**** Input

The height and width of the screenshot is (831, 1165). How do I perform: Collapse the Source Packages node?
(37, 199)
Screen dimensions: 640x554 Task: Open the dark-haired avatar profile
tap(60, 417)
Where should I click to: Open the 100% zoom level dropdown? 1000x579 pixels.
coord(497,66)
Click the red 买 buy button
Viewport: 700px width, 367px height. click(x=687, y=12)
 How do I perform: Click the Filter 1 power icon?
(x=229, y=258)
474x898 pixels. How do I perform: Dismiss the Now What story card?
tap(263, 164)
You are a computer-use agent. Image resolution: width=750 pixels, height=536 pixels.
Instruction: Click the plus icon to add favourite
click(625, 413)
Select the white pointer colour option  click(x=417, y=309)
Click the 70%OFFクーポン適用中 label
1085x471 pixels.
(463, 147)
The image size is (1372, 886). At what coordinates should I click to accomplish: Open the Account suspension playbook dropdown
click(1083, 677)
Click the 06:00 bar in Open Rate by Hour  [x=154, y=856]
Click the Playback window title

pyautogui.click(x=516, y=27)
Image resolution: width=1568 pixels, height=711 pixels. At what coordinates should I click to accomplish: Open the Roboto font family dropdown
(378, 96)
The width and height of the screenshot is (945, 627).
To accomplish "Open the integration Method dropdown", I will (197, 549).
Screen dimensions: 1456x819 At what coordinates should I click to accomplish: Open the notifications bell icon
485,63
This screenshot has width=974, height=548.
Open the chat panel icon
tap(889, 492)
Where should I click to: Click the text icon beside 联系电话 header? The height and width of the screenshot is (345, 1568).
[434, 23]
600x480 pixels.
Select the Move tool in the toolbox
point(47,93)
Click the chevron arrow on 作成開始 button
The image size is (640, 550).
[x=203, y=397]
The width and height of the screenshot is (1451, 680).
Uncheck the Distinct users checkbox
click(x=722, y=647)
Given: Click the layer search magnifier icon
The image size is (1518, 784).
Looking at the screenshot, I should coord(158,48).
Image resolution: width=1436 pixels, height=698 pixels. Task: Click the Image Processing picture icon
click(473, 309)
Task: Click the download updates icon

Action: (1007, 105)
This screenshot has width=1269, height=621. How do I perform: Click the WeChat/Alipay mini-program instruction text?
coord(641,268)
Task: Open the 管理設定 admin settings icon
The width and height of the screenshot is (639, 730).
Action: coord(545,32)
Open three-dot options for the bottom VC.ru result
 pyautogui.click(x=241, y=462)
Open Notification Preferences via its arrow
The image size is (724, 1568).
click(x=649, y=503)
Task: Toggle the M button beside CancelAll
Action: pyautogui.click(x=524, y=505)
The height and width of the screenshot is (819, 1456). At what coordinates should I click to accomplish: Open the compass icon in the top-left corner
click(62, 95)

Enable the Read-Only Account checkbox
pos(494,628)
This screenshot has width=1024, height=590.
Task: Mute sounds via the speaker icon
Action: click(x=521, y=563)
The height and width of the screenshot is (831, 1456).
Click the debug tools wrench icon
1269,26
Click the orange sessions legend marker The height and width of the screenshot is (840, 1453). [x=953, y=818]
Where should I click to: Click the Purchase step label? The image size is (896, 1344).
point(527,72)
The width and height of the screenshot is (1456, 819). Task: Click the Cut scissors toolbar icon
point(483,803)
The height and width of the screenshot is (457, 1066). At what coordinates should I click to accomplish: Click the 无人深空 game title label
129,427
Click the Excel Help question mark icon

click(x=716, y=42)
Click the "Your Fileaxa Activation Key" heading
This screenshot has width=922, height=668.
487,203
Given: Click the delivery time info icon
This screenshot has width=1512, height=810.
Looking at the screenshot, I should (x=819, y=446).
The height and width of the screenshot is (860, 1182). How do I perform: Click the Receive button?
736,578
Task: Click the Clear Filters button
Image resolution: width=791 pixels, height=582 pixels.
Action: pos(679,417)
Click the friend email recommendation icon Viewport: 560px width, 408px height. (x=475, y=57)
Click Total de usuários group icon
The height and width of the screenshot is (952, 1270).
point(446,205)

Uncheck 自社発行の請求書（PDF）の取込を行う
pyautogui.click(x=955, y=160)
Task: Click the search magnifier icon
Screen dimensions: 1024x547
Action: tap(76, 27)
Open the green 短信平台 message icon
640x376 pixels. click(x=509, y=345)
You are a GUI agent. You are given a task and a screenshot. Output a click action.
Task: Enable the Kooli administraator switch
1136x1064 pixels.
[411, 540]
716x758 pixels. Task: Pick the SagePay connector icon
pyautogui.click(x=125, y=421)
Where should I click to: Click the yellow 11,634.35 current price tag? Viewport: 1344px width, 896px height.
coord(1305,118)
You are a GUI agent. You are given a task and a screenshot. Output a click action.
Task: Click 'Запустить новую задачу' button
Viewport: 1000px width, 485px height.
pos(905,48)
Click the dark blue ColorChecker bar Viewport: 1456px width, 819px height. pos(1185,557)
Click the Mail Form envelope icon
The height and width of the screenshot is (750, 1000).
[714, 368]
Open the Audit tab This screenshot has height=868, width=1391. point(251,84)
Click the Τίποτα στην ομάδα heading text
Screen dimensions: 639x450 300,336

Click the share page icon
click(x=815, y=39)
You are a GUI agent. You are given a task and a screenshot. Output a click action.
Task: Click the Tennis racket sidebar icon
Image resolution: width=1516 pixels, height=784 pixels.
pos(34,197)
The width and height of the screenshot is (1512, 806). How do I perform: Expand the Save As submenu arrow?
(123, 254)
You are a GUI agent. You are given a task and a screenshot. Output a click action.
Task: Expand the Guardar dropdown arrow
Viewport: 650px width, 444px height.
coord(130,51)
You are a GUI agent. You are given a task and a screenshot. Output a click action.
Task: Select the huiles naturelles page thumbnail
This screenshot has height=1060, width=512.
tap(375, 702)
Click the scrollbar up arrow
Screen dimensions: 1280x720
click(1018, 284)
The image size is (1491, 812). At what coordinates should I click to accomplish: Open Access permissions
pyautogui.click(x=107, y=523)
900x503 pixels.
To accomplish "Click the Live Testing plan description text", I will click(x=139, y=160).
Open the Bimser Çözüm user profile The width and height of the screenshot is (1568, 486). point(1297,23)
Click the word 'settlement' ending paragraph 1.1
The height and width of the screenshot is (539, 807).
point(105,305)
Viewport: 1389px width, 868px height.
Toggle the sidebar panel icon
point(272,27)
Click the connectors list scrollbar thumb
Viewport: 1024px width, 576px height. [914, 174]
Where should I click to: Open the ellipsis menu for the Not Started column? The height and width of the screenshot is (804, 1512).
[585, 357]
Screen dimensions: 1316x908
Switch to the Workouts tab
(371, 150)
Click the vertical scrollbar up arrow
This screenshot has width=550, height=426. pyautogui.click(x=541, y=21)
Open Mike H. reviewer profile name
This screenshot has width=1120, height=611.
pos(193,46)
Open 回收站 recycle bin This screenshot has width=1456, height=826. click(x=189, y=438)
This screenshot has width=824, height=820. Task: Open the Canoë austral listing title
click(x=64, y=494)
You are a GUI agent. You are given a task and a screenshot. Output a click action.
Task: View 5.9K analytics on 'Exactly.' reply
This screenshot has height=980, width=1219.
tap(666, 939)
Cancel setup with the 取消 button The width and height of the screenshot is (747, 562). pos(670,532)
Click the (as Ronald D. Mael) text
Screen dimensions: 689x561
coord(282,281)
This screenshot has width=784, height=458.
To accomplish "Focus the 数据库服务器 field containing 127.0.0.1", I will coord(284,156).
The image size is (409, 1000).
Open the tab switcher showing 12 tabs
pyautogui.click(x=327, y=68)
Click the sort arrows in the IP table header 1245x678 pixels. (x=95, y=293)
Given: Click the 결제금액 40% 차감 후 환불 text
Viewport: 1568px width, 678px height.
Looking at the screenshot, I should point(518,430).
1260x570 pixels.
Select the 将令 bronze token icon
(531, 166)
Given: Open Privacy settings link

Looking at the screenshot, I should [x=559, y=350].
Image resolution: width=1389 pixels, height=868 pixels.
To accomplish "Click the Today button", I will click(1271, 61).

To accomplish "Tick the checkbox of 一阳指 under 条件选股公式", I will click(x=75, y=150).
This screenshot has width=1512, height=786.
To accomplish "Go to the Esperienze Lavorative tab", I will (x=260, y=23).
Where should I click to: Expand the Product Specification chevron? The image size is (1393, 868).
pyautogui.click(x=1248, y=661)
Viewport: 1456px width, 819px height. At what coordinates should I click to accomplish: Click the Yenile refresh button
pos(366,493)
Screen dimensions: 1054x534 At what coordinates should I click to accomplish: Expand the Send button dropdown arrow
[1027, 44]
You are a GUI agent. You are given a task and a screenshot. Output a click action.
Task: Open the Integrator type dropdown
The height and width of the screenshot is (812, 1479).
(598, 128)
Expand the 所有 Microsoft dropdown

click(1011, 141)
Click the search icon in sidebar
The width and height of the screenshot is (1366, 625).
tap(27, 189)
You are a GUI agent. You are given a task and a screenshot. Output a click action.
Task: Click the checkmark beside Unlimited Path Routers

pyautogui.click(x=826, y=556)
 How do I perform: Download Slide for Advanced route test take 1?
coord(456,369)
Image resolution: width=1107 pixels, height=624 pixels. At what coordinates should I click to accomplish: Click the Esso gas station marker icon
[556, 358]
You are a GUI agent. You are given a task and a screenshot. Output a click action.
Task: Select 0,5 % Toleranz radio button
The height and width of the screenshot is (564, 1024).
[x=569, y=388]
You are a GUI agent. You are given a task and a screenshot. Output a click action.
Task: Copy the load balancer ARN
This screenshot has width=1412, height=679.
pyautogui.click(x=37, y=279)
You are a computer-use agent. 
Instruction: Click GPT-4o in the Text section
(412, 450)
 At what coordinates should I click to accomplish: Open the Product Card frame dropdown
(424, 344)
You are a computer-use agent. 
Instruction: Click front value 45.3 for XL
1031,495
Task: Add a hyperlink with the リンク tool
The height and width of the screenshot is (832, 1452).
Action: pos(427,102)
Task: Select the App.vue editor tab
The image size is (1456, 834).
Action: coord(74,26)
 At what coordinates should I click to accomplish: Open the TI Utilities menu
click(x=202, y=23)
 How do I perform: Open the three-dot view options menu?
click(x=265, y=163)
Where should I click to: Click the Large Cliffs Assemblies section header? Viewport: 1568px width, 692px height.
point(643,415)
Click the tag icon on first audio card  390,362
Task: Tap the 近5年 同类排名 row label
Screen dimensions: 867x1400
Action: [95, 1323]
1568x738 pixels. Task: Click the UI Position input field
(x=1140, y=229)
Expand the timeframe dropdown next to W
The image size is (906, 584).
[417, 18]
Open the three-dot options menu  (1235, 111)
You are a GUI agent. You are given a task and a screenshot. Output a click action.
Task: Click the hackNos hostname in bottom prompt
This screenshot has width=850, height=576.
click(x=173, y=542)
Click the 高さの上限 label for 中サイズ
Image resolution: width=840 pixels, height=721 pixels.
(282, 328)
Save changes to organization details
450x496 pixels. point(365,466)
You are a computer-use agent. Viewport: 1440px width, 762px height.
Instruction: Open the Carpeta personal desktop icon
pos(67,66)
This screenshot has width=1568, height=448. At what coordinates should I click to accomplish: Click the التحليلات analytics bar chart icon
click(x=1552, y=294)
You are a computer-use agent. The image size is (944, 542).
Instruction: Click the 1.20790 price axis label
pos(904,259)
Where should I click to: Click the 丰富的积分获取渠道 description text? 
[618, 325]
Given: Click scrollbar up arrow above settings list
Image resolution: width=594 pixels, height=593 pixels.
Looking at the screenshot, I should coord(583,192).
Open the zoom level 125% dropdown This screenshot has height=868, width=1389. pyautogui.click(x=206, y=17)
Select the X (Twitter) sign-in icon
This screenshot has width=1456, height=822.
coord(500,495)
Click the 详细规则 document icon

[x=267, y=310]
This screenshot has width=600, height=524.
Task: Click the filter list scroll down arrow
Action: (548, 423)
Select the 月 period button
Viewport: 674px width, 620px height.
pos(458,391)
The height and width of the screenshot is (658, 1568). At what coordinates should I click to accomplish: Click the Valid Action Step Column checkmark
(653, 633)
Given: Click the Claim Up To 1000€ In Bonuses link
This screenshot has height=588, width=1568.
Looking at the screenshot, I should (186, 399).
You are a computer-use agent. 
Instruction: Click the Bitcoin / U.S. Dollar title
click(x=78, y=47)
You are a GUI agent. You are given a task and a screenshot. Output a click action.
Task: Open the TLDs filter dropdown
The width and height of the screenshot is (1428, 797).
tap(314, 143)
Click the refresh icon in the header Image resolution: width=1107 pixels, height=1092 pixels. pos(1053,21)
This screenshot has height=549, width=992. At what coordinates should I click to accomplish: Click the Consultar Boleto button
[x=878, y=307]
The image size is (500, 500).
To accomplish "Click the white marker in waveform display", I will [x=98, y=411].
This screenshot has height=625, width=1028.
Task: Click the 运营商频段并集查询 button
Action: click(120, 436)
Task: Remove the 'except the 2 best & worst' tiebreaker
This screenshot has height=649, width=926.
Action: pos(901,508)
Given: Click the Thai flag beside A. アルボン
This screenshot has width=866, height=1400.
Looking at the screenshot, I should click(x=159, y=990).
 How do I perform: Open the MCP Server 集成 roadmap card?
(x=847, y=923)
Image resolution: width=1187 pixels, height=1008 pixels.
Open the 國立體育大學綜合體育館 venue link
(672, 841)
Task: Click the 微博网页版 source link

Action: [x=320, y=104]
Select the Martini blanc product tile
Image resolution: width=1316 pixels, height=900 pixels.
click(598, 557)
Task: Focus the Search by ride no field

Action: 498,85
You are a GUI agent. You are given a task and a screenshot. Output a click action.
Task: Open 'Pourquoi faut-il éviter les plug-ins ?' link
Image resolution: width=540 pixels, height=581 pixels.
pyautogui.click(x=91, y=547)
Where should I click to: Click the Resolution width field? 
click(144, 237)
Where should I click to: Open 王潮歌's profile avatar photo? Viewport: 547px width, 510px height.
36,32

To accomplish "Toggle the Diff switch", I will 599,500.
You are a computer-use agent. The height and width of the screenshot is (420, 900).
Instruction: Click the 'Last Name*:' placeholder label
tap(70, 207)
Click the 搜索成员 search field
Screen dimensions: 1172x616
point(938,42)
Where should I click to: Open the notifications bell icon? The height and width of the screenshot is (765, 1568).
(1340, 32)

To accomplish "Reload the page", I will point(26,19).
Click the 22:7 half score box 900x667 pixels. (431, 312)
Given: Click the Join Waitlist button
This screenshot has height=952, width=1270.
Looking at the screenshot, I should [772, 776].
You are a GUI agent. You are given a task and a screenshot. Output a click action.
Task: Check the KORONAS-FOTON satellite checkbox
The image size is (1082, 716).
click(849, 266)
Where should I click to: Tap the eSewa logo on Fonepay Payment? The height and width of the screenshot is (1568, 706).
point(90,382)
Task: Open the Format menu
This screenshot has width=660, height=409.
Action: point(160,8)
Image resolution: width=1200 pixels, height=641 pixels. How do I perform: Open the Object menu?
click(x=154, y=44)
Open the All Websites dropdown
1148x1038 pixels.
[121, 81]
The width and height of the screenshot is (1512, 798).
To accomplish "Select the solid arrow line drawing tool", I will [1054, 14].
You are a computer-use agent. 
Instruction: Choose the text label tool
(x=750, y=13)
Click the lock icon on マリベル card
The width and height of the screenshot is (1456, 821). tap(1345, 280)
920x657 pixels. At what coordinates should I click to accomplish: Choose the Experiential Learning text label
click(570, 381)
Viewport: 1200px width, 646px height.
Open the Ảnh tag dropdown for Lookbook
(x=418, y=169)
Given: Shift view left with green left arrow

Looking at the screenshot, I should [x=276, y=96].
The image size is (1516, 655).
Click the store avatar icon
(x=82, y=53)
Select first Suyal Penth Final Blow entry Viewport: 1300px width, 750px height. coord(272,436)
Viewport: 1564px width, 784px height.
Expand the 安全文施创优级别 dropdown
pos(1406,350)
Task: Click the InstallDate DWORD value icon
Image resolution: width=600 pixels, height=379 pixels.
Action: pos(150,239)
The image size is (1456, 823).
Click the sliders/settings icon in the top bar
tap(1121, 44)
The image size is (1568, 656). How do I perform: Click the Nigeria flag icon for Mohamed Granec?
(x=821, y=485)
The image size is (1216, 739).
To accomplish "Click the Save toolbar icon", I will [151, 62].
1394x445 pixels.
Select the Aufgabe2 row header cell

********

● Exercise prompt: Edit the stretch from the line containing "This screenshot has width=1512, height=786." through the line containing "[x=569, y=388]": replace "dropdown" with "drop-down menu" and keep everything else the same. Give back only those lines.

● Solution for this problem:
This screenshot has width=1512, height=786.
To accomplish "Go to the Esperienze Lavorative tab", I will (x=260, y=23).
Where should I click to: Expand the Product Specification chevron? The image size is (1393, 868).
pyautogui.click(x=1248, y=661)
Viewport: 1456px width, 819px height. At what coordinates should I click to accomplish: Click the Yenile refresh button
pos(366,493)
Screen dimensions: 1054x534 At what coordinates should I click to accomplish: Expand the Send button drop-down menu arrow
[1027, 44]
You are a GUI agent. You are given a task and a screenshot. Output a click action.
Task: Open the Integrator type drop-down menu
The height and width of the screenshot is (812, 1479).
(598, 128)
Expand the 所有 Microsoft drop-down menu

click(1011, 141)
Click the search icon in sidebar
The width and height of the screenshot is (1366, 625).
tap(27, 189)
You are a GUI agent. You are given a task and a screenshot. Output a click action.
Task: Click the checkmark beside Unlimited Path Routers

pyautogui.click(x=826, y=556)
 How do I perform: Download Slide for Advanced route test take 1?
coord(456,369)
Image resolution: width=1107 pixels, height=624 pixels. At what coordinates should I click to accomplish: Click the Esso gas station marker icon
[556, 358]
You are a GUI agent. You are given a task and a screenshot. Output a click action.
Task: Select 0,5 % Toleranz radio button
The height and width of the screenshot is (564, 1024).
[x=569, y=388]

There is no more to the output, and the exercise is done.